• _What you need to do_
Across the entries below, count the lines in which the word "computer" occurs. Reply with the count alone.

• _Pixel coordinate grounding data_
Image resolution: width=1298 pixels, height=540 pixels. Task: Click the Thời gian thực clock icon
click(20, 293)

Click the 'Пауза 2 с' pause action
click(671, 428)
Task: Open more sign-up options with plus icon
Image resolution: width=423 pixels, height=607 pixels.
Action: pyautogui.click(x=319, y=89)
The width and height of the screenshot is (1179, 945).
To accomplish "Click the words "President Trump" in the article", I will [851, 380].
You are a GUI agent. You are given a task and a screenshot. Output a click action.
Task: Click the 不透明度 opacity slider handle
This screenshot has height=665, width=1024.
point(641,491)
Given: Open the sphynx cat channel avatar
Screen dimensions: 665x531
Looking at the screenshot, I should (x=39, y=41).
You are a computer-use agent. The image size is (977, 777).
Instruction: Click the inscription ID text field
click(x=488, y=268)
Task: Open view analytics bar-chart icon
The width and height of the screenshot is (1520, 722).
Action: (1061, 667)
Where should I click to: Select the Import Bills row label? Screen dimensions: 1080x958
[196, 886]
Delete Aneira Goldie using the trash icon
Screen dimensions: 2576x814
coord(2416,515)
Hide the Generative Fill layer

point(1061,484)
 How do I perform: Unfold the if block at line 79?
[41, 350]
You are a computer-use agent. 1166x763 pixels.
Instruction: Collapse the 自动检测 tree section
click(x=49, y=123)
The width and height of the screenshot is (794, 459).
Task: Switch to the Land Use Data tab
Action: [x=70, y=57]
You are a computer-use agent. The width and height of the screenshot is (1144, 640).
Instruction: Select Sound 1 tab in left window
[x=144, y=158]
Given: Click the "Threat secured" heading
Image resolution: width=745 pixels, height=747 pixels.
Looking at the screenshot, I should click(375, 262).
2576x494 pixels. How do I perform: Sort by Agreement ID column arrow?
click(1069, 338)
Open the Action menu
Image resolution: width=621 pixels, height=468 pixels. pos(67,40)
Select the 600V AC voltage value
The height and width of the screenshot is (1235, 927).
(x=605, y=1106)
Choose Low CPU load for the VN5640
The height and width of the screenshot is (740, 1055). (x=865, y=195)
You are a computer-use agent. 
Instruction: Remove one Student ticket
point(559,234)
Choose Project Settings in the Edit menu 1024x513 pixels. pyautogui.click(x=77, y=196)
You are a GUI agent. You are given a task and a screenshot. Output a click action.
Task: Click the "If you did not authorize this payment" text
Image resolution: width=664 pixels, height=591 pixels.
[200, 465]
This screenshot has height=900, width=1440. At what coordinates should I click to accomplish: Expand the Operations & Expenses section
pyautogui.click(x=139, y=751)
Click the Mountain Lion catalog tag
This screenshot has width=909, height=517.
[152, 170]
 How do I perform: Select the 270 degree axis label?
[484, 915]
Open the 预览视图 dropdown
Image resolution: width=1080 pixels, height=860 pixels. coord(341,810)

• _Answer for the task_
4